On le dit autiste, mais W. s'en fiche. Encore mineur, il est hospitalisé chez nous depuis un mois et demi. En vrai, ça fait des lustres qu'il entre et sort des unités de pédopsychiatrie. Celle-ci est la première fois qu'il est "chez les grands", et en vrai il s'en fiche un peu aussi.

Avec l'art-thérapeute nous avons créé un groupe peinture quasi en exprès pour W., pour que l'une des deux puisse être disponible pour lui à tout moment. Il est enthousiaste ce jour en venant nous voir avec deux autres patients. Il déverse une quantité énorme de peinture bleue sur la palette et peint les traits d'un visage - yeux, nez, bouche - au milieu de sa feuille. Quarante-cinq secondes après il déclare son oeuvre conclue: et maintenant, panique, comment on va le faire tenir pendant une heure encore? Au même temps son tableau m'étonne, le visage n'a pas d'ovale mais rayonne, les éléments sont proportionnés, centrés et il s'est arrêté avant de recouvrir tout de peinture rouge comme il a l'habitude de faire.

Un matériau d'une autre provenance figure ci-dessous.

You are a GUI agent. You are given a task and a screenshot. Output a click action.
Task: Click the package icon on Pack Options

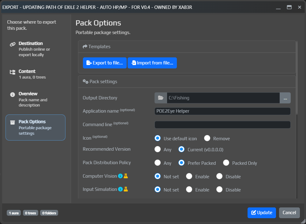tap(13, 122)
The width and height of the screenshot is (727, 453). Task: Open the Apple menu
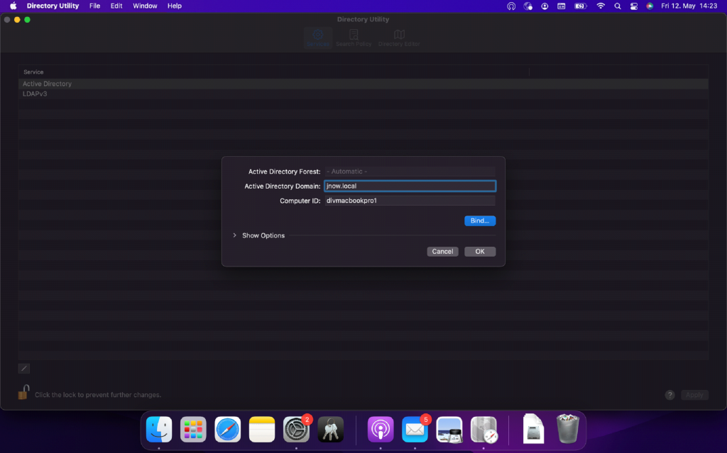13,6
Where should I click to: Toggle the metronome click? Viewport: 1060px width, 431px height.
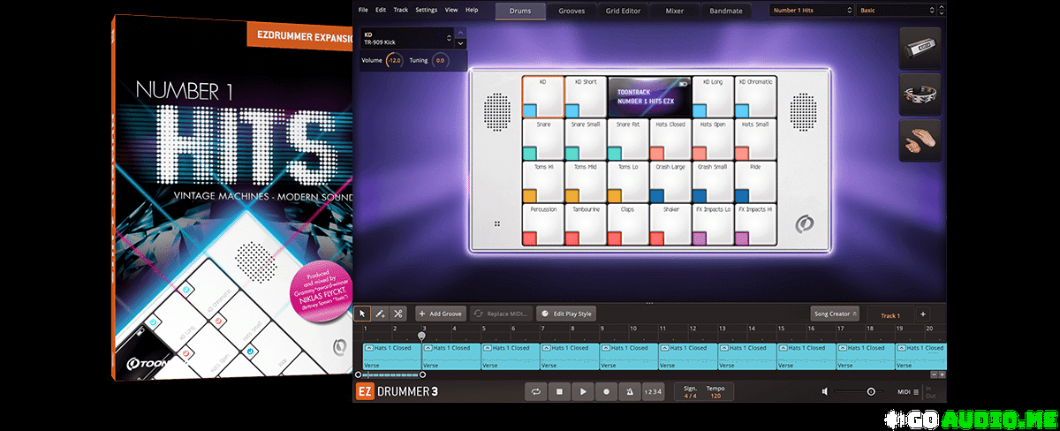tap(629, 391)
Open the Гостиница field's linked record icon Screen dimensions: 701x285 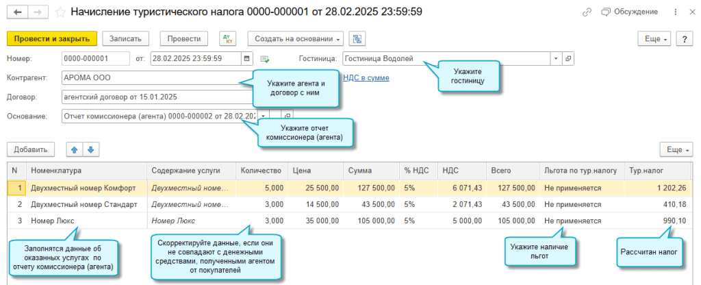568,59
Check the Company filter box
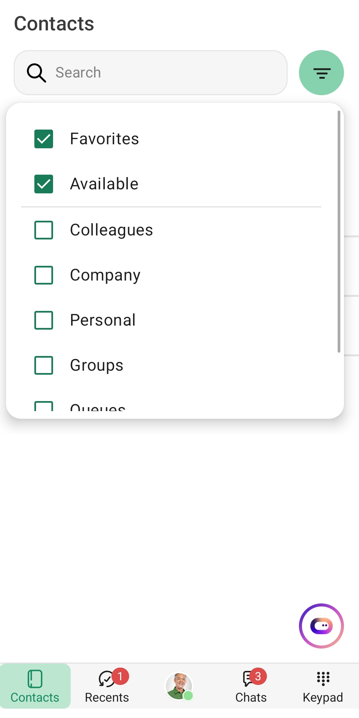The height and width of the screenshot is (718, 359). 44,275
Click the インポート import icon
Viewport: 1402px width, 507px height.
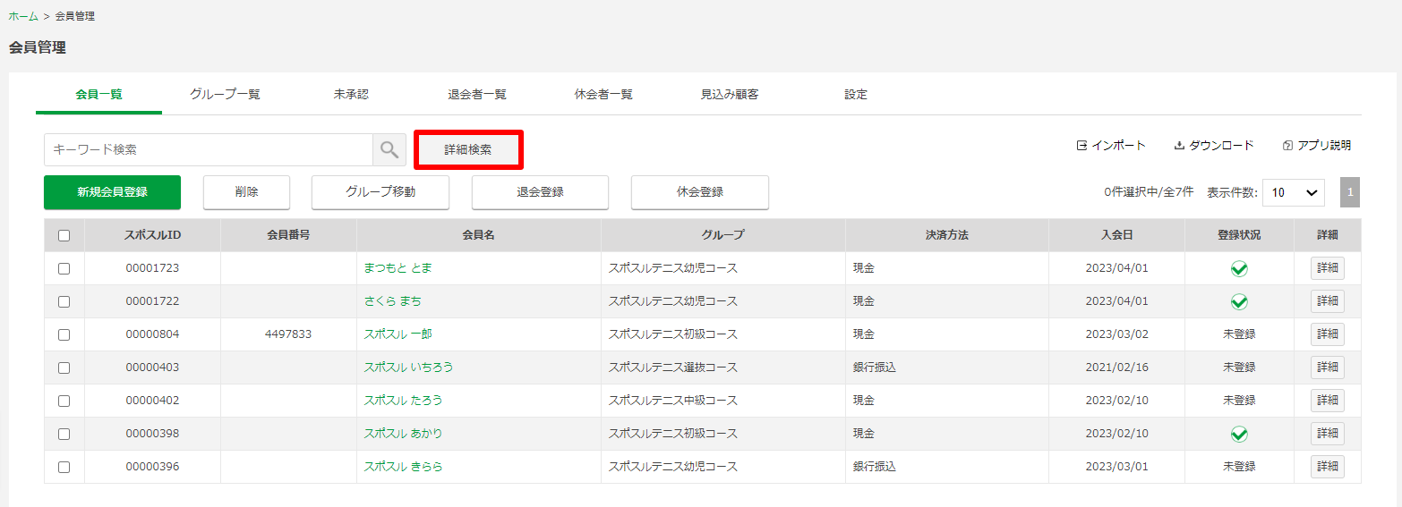click(x=1081, y=145)
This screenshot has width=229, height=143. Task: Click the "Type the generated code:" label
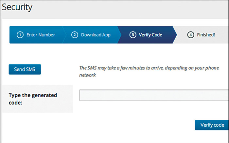(33, 98)
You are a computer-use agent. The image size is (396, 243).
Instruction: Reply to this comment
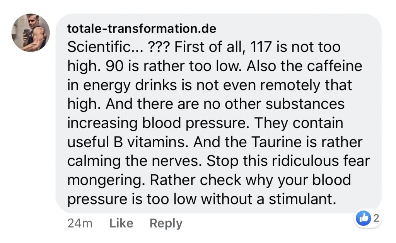pyautogui.click(x=166, y=224)
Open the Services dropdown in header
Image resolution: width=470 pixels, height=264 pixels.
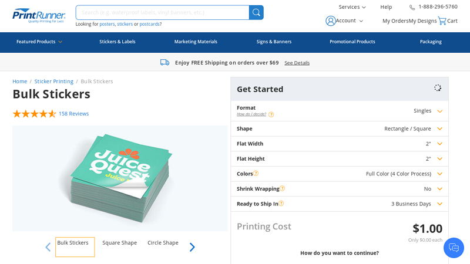point(352,7)
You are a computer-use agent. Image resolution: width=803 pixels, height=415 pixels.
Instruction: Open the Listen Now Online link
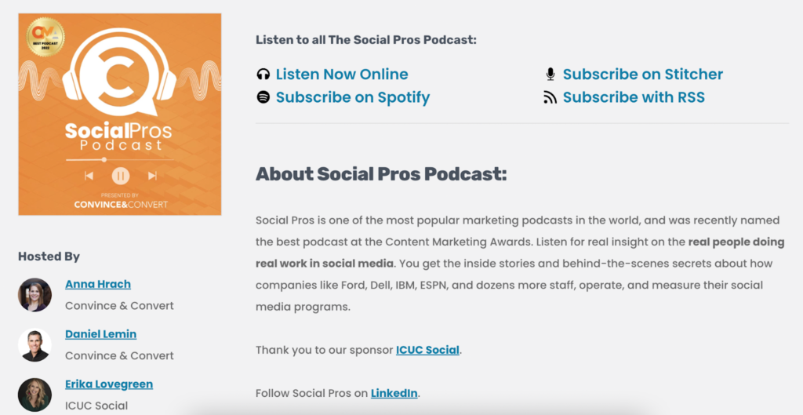[x=342, y=75]
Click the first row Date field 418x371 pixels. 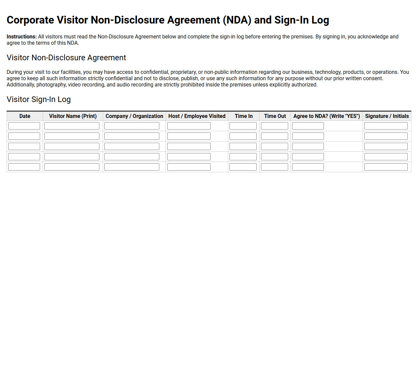tap(24, 126)
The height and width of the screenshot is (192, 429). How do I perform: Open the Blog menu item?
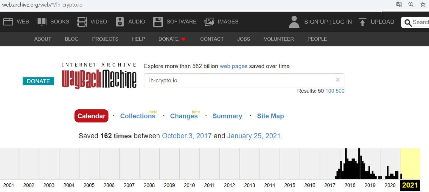[72, 39]
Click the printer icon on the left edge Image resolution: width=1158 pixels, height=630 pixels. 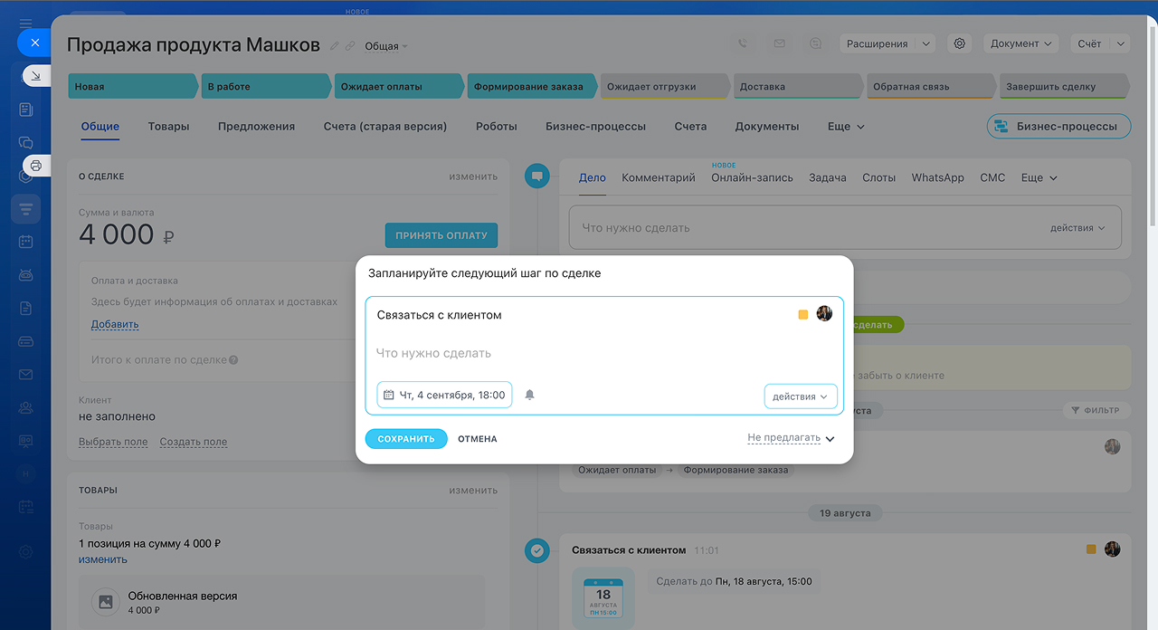point(36,166)
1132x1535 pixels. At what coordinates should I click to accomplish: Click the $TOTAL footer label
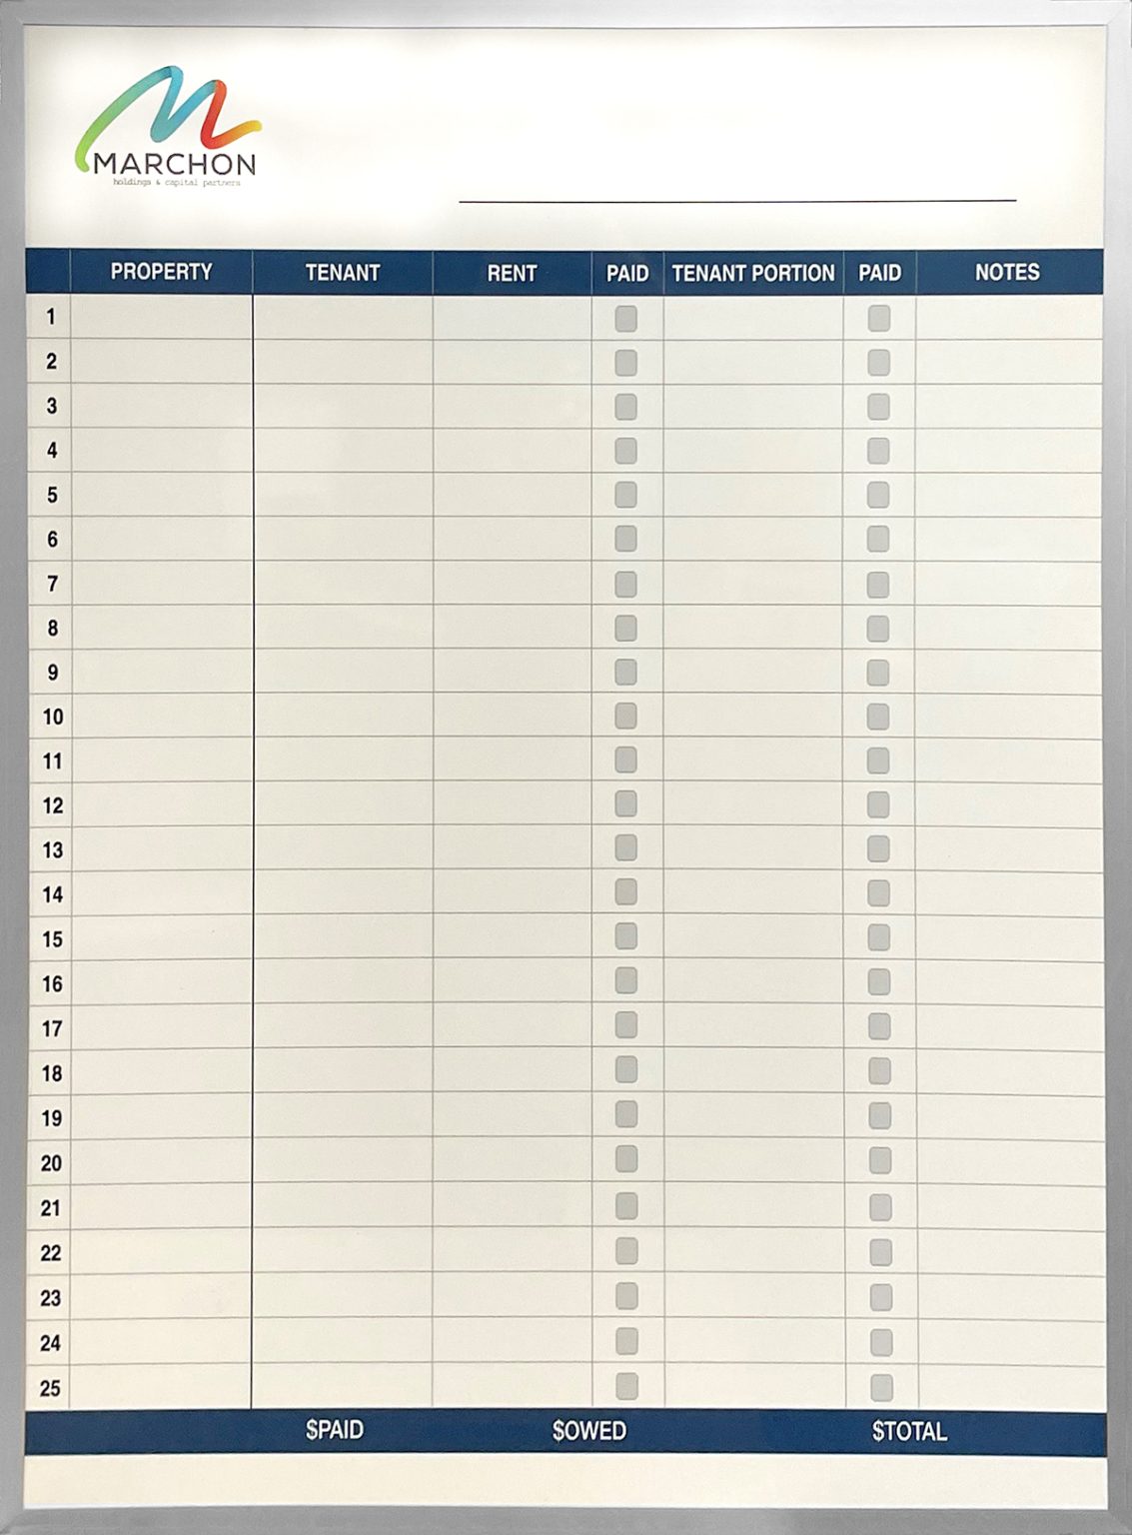point(909,1431)
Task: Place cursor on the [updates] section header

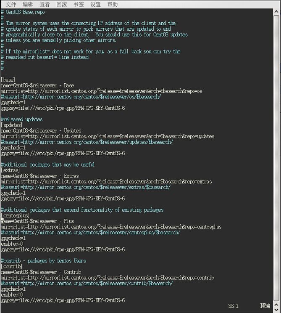Action: 12,125
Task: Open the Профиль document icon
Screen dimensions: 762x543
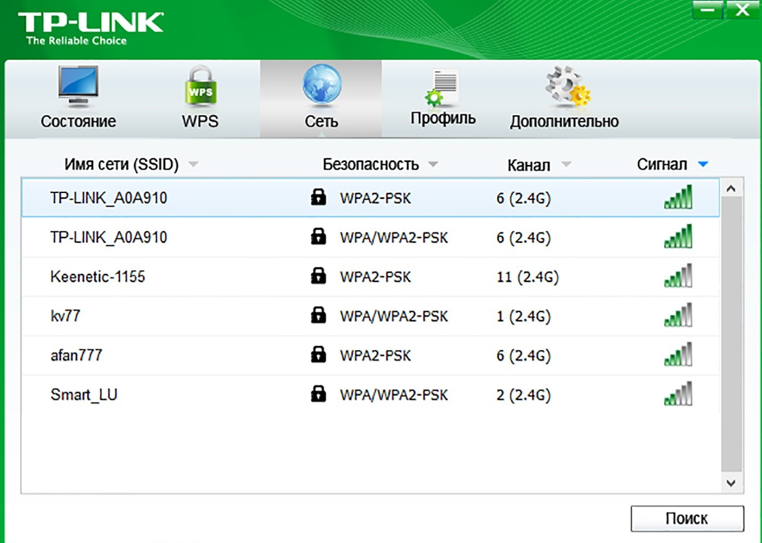Action: [x=443, y=88]
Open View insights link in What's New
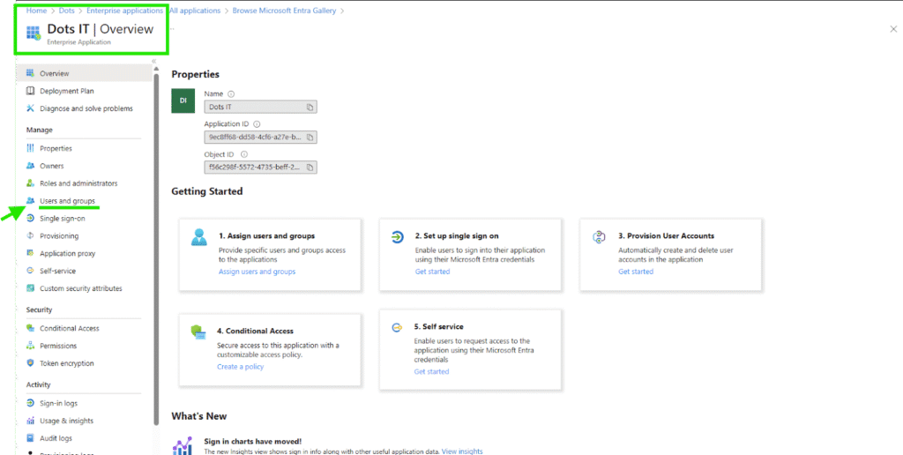Viewport: 903px width, 455px height. [x=462, y=451]
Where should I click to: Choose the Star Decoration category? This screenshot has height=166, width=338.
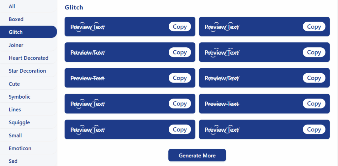point(28,71)
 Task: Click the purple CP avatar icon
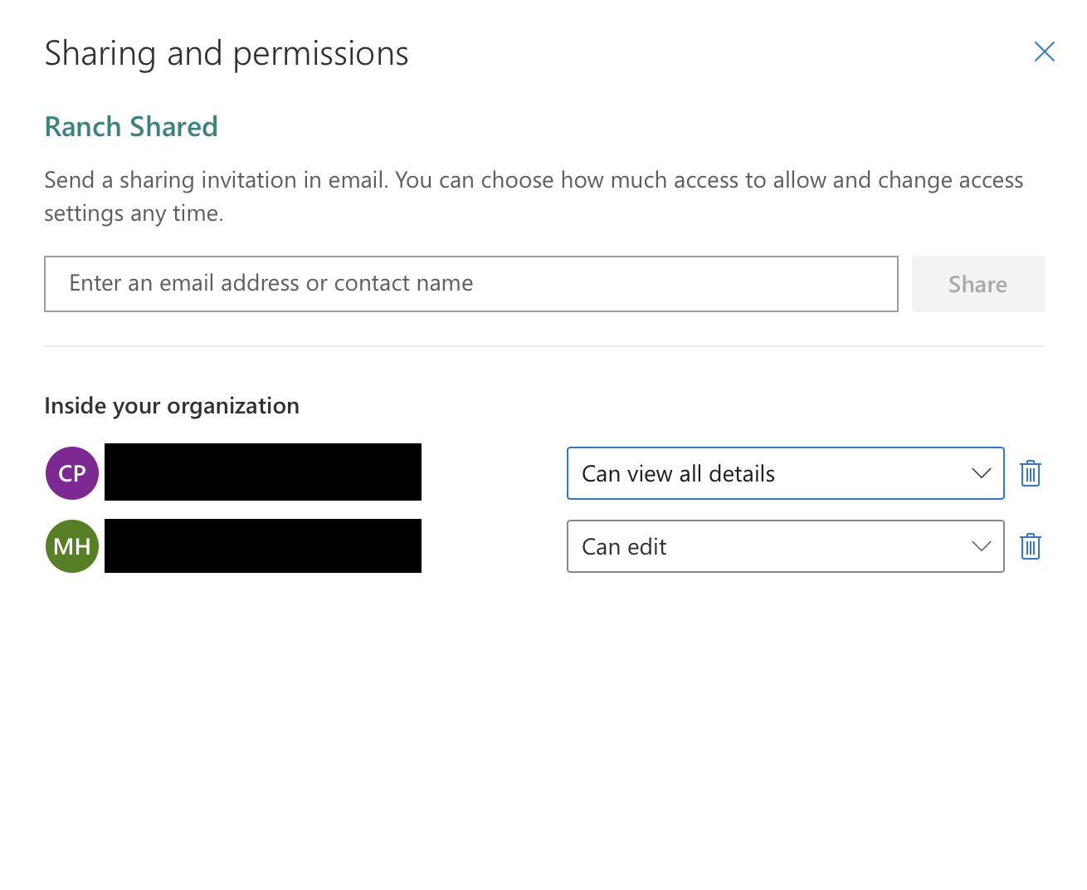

Le temps pour l'extase est court, W. en a marre et veut s'en aller, il refuse une, deux treize propositions d'activité différentes, il tourne dans l'atelier comme un oiseau en cage. Ma collègue parvient, avec un coup magistral, à lui donner envie de dessiner, et la provocation des gros mots qu'il écrit devient un jeu d'orthographe. Ça dure ce que ça dure mais ça laisse le temps aux autres de terminer et nous pouvons nous asseoir devant les tableaux pour le tour de parole final. W. dit que son bonhomme est mort, qu'il l'a tué. Pourtant il sourit votre bonhomme, on lui dit. W. dit que lui même est mort, qu'il s'est tué. Pourtant vous êtes bien vif, on lui dit. Pour l'avoir vu poignarder un autre bonhomme avec un pinceau chargé de rouge, je lis cette mise en mot de ses angoisses comme un bond en avant. W. n'est pas passé à l'acte, W. nous raconte sa pulsion destructrice pour laquelle il culpabilise, sa peur d'anéantir l'autre, et d'être anéanti par son acte. Si l'autre n'existe plus, comment va-t-il exister? J'hésite un moment, puis je me revois jouer des scènes pareilles avec des jeunes enfants. Au bout du compte une angoisse c'est une angoisse c'est une angoisse, quel que soit l'âge. Elle est là, il faut l'accueillir, en faire quelque chose pour qu'elle ne tombe pas dans un vide d'autant plus angoissant... Je commence donc à mettre des mots sur les actes de W., sur ce que son corps me donne à voir, sur son mime d'un couteau avec lequel il se coupe la gorge. Je lui dis que je le vois. Et là, il s'exclame: "Non, je ne suis pas là, on ne me voit pas!".

Bingo, c'est tout ce que j'attendais. Je fonce dans son jeu et je commence à demander aux autres où W. est passé. Je me demande à voix haute si je vais le retrouver, qu'est ce que je vais raconter dans le service si je ne le retrouve pas. W. se lève et va se cacher sous la table. Je me lève et je le cherche dans l'atelier, ma collègue est une complice parfaite et même les autres patients se prennent au jeu. C., qui présente un fort ralentissement psychomoteur et est très amimique, suffoque un rire. W. est silencieux et immobile dans sa cachette. Peu à peu il nous montre des morceaux de lui: une chaussure d'abord, puis une main. Je me penche enfin et je le retrouve avec un étonnement aussi grand que je peux simuler. W. jubile, sort de là et peut rentrer au pavillon en grimpant les marches trois par trois.

W. a vécu ce matin, pour la première fois ou pas je ne saurais pas dire, un voyage, de l'angoisse à la joie, de la culpabilité à l'amusement, de l'instabilité à la permanence. Ce voyage il va devoir le parcourir encore et encore, mais quelque part en lui il sait que c'est possible. Et le câlin qu'il m'offre, quand je le croise plus tard dans le couloir, est bon port pour mon voyage d'aujourd'hui, en ces temps d'austérité sociale.